Inside a CAVE

A 3-D digital patient that could save your life
Christoph W. Sensen/University of Calgary

Hovering above the floor in a darkened room called the CAVE (for “cave automated virtual environment”) is the larger-than-life-size virtual patient CAVEman, the world’s most sophisticated digital model of the human body. To create it, scientists at the University of Calgary and graphic artists used anatomy texts and specimens to render every organ, bone, nerve and biological system into detailed 3-D images.
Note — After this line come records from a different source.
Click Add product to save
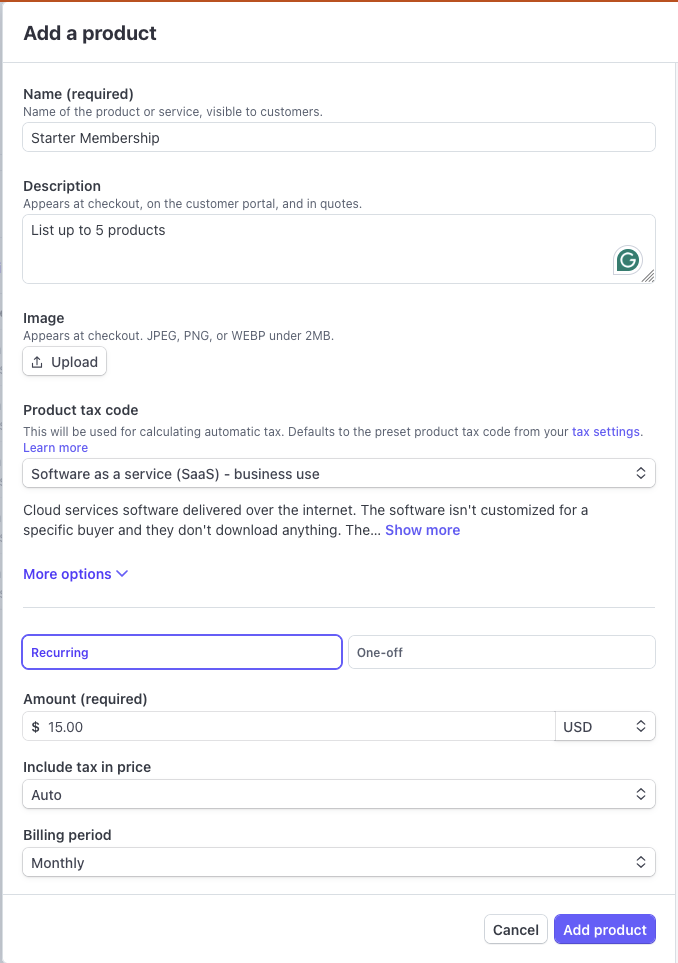 point(604,929)
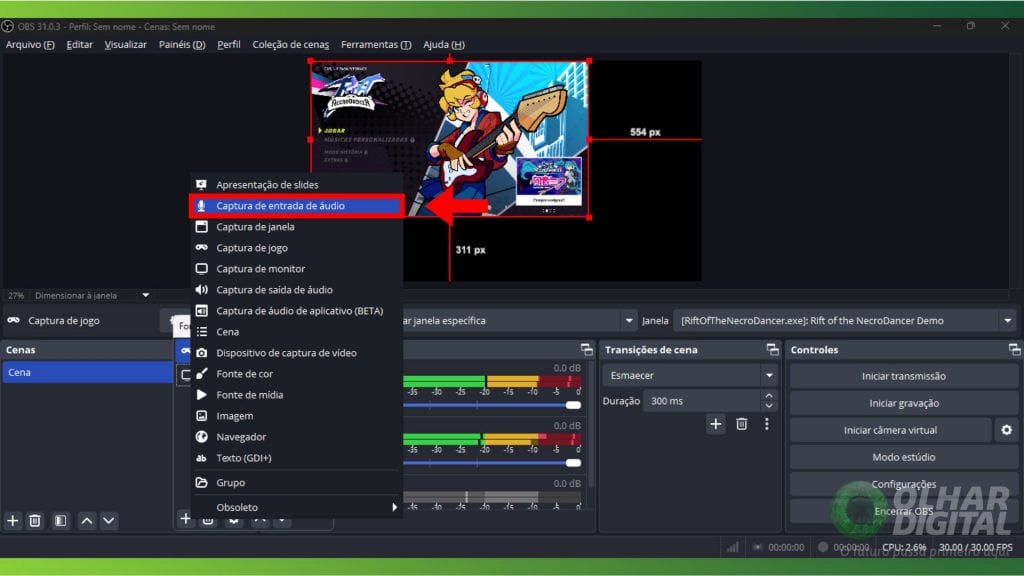Enable Modo estúdio
The width and height of the screenshot is (1024, 576).
[x=901, y=457]

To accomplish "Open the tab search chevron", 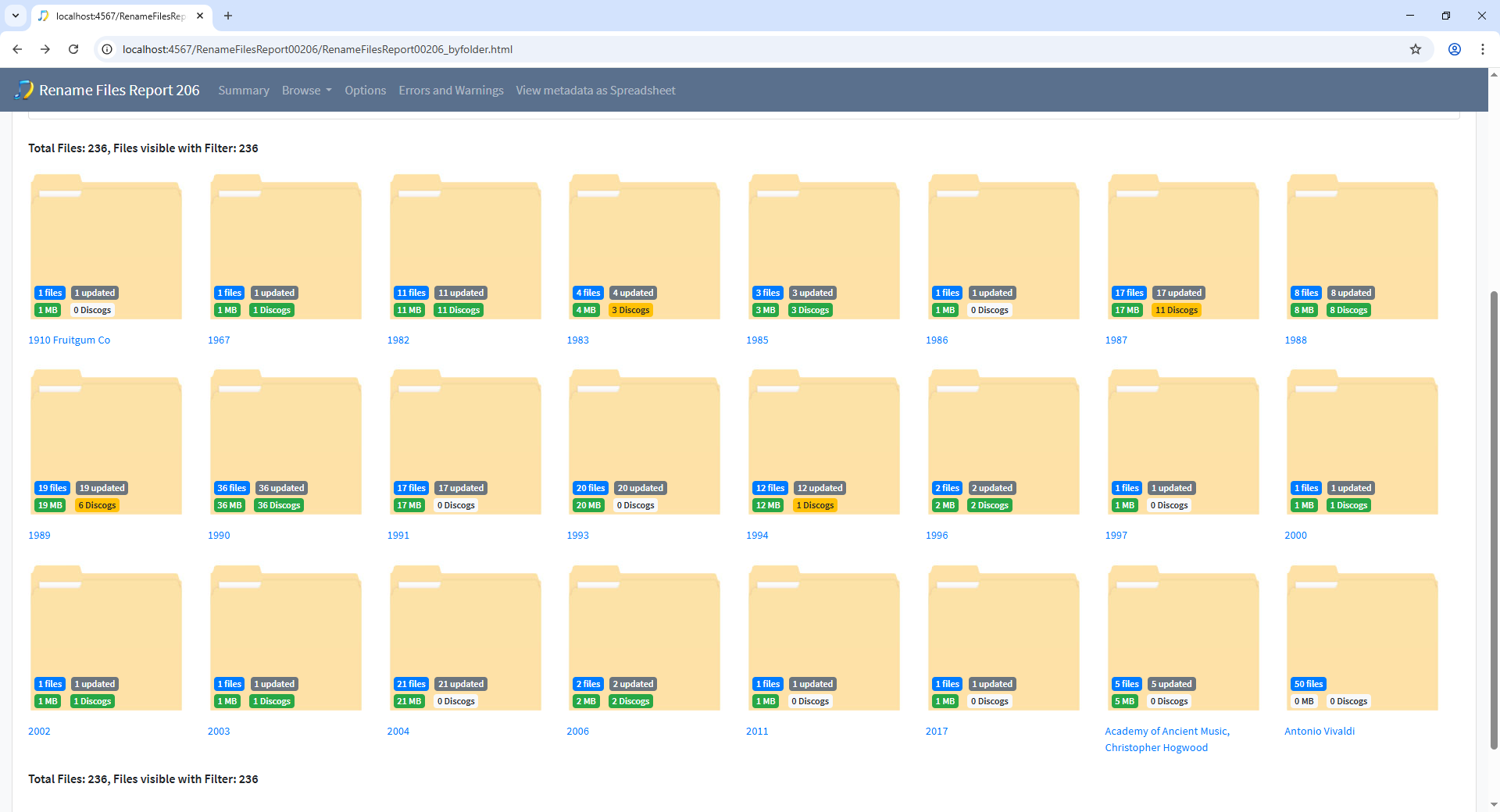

From the CAVE’s floor and walls, projectors display the virtual patient at 10 times the detail of the next-best simulations. CAVEman started life as a massage-therapy training tool, but researchers can now customize the generic version to represent actual patients by plugging in data and images from MRI scans, biopsies and other personal information—anything that’s compatible with the software. Next up: The Calgary team will add tactile feedback sensors and make CAVEman simulate dynamic processes, such as respiration and blood flow, so that doctors can test-run treatments before trying them in the O.R.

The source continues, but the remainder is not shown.